=== GOAL OF THE EXERCISE ===
Go through the records below and write each one out again unchanged.

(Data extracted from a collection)
+---+
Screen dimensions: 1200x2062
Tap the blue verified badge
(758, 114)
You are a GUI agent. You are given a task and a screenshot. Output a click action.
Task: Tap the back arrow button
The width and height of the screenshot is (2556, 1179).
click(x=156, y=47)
+---+
=== RESPONSE AREA ===
Screen dimensions: 1200x2062
Tap the blue verified badge
(758, 114)
You are a GUI agent. You are given a task and a screenshot. Output a click action.
Task: Tap the back arrow button
The width and height of the screenshot is (2556, 1179).
click(x=156, y=47)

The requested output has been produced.